La depresión, una enfermedad que afecta a unos 350 millones de personas en todo el mundo, fue elegida este año como tema del Día Mundial de la Salud Mental, que es este miércoles.

‘Estas cifras alarmantes son un llamado de atención para esta enfermedad, que consiste en un estado mental caracterizado por sentimientos de pesimismo, tristeza y desánimo, donde se pierde la capacidad de placer‘, indicó el psiquiatra Roberto Ré, fundador de la Red Sanar.

Según la Organización Mundial de la Salud (OMS), se estima que dentro de diez años la depresión será la segunda causa de incapacidad a nivel mundial y para el 2030 se cree que será la mayor responsable de carga de enfermedad.

‘Debemos saber que un momento de tristeza o ‘bajón‘ momentáneo no significa depresión‘, explicó el psicólogo Alberto Trimboli, Presidente de la Asociación Argentina de Salud Mental (AASM). ‘La depresión es un cuadro psicopatológico y no un simple estado momentáneo‘.

Trimboli describió que ‘en ciertos momentos de la vida en los que ocurren episodios no esperados, como es un duelo, la pérdida de un trabajo o una separación es esperable que la persona vea afectado su estado de ánimo. Es ‘normal‘”.

En este sentido, la médica psicoanalista Lía Ricón manifestó que “la tristeza es un derecho que muchas veces no se acepta como tal y se dice que si se está triste, se está enfermo y entonces o hay que ir a un psicoterapeuta”.

“La tristeza tiene sus tiempos y hay que respetarlos”, opinó la especialista, miembro de la Asociación de Psicoanalistas Argentina (APA). Y a modo de ejemplo, describió: “Una madre que pierde un hijo puede estar deprimida, sin dejar de atender a sus otros hijos y a si misma. Si no quiere levantarse ni ocuparse de su higiene es porque necesita ayuda profesional”. ‘Se puede decir que una persona está deprimida cuando no puede enfrentar sus tareas habituales ya sea laborales, familiares o sociales‘, describió el psiquiatra Eduardo Grande.

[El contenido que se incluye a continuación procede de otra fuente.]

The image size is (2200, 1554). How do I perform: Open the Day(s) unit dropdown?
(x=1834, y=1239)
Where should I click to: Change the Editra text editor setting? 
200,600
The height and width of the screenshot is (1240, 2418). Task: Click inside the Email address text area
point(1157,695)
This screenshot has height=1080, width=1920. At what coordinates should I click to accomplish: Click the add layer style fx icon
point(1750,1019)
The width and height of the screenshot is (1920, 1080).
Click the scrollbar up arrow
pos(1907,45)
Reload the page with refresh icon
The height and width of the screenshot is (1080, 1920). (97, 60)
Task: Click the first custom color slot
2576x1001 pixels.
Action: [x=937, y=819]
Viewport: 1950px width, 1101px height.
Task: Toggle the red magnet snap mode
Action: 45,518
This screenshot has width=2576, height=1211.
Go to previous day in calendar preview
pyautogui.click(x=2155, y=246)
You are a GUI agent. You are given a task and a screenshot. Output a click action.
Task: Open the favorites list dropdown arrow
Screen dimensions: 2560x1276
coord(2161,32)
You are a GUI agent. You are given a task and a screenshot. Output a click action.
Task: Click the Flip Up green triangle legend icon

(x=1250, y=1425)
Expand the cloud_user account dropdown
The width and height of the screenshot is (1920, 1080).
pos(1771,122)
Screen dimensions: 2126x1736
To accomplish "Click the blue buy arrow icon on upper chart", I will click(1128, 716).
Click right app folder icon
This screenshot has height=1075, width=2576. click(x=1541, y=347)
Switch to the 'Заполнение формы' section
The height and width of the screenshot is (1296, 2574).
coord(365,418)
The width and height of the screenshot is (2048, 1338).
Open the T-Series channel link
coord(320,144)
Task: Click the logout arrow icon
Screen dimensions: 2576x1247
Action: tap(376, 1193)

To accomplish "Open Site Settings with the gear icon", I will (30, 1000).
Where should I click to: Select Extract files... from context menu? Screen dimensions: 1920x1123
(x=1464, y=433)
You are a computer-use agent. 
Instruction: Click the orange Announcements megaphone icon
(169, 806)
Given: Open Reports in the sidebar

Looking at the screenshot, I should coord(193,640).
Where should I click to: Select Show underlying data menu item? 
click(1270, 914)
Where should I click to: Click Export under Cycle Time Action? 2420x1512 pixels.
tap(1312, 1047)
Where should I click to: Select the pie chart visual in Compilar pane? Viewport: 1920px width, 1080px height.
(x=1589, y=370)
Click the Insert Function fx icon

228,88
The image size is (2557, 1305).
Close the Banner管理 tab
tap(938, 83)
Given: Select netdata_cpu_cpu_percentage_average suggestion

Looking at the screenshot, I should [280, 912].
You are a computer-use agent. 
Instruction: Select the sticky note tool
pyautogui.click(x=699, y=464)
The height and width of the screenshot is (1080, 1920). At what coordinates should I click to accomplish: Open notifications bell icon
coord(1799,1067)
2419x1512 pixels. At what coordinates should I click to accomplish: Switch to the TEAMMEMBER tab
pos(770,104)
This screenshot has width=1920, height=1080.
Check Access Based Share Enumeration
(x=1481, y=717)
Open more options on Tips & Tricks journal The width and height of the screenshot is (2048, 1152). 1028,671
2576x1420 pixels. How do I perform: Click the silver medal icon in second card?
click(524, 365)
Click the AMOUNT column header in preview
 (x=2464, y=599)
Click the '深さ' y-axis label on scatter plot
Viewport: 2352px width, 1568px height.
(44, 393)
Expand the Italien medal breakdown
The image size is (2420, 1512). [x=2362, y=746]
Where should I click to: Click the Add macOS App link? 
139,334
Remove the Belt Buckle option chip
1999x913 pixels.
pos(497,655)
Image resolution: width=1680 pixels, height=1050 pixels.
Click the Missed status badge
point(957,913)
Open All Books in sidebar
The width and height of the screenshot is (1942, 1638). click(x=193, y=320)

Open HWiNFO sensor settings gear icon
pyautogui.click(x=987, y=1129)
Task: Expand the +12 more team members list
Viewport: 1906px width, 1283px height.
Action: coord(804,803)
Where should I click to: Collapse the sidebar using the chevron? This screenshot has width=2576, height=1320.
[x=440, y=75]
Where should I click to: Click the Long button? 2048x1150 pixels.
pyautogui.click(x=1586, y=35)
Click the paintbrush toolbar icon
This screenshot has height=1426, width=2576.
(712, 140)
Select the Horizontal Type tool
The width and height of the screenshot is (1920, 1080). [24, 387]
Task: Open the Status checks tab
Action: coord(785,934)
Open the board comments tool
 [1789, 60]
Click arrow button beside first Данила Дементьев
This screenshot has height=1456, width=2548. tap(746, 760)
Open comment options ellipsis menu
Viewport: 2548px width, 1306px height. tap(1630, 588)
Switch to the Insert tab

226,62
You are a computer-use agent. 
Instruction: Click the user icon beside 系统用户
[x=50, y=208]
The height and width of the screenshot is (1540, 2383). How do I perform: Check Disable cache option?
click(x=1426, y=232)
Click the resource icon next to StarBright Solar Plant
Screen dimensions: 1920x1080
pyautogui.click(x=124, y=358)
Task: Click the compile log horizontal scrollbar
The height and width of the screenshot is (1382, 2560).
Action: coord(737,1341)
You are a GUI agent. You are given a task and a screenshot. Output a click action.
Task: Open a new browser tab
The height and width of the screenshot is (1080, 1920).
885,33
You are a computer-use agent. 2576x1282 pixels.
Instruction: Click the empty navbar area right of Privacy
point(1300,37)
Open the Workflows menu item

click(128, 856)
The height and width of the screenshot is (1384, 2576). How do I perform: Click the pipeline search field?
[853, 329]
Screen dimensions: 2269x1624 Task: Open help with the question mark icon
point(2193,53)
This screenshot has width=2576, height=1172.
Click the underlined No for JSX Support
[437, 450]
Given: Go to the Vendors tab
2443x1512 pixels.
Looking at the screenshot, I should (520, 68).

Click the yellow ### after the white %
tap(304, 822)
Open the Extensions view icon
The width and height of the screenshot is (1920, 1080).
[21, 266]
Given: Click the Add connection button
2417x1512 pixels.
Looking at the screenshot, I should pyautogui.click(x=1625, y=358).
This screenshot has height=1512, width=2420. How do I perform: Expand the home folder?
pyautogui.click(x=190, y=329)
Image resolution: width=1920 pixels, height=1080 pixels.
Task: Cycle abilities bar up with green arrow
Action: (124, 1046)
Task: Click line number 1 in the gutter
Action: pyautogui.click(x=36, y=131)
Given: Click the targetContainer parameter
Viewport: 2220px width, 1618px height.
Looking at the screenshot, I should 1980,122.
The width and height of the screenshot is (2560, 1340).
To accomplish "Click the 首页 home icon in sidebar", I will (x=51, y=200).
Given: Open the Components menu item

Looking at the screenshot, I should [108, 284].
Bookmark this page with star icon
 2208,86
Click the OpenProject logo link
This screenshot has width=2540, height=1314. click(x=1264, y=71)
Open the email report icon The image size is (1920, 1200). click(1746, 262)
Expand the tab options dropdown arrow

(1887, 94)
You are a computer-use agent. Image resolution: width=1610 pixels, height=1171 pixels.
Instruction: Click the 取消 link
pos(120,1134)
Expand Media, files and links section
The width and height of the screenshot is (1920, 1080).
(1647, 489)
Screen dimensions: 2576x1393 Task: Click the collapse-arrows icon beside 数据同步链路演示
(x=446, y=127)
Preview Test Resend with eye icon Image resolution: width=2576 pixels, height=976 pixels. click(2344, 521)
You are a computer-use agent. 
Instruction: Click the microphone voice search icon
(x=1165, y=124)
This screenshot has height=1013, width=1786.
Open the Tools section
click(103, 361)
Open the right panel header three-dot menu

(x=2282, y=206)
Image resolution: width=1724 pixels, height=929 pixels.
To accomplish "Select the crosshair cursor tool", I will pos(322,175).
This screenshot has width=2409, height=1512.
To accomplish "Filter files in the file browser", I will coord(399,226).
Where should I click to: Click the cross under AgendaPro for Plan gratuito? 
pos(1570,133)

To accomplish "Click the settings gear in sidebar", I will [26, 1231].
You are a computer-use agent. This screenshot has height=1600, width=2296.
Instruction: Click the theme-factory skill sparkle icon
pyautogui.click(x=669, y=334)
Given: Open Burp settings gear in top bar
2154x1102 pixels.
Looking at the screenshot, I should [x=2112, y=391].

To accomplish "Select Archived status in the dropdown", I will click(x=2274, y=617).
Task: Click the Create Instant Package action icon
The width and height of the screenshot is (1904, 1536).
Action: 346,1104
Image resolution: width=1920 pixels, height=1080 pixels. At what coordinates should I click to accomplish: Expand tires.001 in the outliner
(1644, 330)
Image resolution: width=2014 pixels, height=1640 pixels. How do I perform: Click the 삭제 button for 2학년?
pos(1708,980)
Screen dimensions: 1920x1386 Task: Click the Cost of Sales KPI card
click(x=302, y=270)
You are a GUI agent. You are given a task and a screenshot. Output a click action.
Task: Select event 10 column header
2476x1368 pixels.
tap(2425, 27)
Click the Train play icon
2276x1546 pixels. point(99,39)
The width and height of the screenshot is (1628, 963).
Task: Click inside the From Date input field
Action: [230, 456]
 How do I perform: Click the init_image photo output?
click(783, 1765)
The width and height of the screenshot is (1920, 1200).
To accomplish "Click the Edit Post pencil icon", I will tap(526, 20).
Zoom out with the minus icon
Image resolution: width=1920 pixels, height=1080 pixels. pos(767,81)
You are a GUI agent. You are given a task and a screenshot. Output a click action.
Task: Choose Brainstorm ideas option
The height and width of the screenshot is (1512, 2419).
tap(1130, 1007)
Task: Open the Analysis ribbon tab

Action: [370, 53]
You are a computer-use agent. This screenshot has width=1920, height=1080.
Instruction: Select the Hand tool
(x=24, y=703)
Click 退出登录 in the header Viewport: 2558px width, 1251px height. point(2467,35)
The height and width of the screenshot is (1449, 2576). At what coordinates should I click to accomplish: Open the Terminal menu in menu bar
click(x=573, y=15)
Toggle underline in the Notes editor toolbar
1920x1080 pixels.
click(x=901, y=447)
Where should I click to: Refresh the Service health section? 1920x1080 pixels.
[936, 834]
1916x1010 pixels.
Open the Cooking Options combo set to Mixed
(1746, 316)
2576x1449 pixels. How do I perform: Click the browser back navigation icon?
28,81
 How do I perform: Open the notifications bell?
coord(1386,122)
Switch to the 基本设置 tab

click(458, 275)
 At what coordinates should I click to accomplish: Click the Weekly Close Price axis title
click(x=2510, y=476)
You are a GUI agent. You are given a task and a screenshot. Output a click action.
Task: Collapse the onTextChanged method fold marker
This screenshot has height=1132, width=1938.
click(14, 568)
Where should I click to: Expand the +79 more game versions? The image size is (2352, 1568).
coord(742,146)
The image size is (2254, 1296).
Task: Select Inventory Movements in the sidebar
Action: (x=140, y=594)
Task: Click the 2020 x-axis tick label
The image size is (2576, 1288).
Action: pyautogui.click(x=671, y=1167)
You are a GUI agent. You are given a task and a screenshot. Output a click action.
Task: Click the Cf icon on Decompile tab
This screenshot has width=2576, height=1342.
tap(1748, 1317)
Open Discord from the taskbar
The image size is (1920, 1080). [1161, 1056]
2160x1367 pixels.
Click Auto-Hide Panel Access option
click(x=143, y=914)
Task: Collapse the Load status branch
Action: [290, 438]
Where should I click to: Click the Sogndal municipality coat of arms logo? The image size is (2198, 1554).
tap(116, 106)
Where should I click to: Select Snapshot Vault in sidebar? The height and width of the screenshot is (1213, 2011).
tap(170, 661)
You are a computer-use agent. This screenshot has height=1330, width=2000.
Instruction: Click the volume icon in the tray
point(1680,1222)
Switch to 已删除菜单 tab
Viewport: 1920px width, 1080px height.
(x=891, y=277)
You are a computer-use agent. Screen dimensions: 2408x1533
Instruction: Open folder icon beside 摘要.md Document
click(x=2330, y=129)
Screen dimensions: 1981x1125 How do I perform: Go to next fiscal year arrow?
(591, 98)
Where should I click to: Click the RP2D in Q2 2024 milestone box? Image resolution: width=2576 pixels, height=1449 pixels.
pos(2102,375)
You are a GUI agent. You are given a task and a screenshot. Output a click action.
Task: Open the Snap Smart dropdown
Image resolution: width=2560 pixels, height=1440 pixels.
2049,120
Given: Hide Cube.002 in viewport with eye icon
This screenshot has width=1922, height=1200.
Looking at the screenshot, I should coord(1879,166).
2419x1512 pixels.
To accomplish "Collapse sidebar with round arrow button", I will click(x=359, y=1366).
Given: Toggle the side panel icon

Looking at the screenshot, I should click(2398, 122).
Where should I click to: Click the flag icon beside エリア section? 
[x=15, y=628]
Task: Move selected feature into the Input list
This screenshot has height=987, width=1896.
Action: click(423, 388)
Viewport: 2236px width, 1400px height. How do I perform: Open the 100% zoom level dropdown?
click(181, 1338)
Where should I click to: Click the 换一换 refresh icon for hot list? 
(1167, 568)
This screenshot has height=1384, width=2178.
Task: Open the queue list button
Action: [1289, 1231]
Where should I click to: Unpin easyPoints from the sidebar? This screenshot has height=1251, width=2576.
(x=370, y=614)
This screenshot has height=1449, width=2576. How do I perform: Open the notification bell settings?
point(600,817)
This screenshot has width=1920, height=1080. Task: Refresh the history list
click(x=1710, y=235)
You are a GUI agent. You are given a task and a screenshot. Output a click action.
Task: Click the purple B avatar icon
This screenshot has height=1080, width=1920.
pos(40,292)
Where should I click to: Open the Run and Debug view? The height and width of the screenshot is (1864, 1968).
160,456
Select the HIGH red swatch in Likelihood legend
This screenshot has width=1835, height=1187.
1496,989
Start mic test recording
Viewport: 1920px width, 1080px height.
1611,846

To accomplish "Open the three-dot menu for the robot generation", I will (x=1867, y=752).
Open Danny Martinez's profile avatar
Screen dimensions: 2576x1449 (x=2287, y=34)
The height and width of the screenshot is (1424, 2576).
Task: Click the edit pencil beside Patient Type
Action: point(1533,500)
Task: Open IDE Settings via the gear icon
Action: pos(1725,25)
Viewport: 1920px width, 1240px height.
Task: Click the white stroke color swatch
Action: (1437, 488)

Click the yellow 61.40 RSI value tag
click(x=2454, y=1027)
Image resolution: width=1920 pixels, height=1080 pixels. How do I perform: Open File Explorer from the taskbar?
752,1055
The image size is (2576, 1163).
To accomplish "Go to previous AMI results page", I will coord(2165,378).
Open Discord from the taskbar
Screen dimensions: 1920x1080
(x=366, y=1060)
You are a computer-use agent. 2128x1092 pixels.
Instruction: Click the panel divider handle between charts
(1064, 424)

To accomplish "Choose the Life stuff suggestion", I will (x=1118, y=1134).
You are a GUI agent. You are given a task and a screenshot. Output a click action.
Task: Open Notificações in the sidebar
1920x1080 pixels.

Ré sostuvo que “el avance de la depresión está ligado al estilo de vida contemporáneo caracterizado por la desesperanza, la perdida de autocontrol y la incapacidad para gobernarse con autonomía plenificante, la pérdida del sentido existencial y de la realización espiritual y trascendente”.

Y continuó: “esto se pone de manifiesto en el incremento de los casos de violencia, de criminalidad, de adicción y suicidios‘. ‘El primer paso para de un tratamiento es la aceptación de estar herido por alguna dolencia‘, sostuvo el titular de la Red Sanar. Según el especialista ‘el abordaje terapéutico es gradual y se da en diferentes niveles: primero se atiende la dimensión física y luego la emocional; en tercer lugar se restablece la dimensión mental, en cuarto los vínculos sociales y por último se debe potenciar el mundo de los valores y la dimensión espiritual‘.

Sobre el aspecto físico, Ré indicó que ‘el insomnio es una característica de la enfermedad y actualmente existen drogas muy útiles, como la agomelatina‘.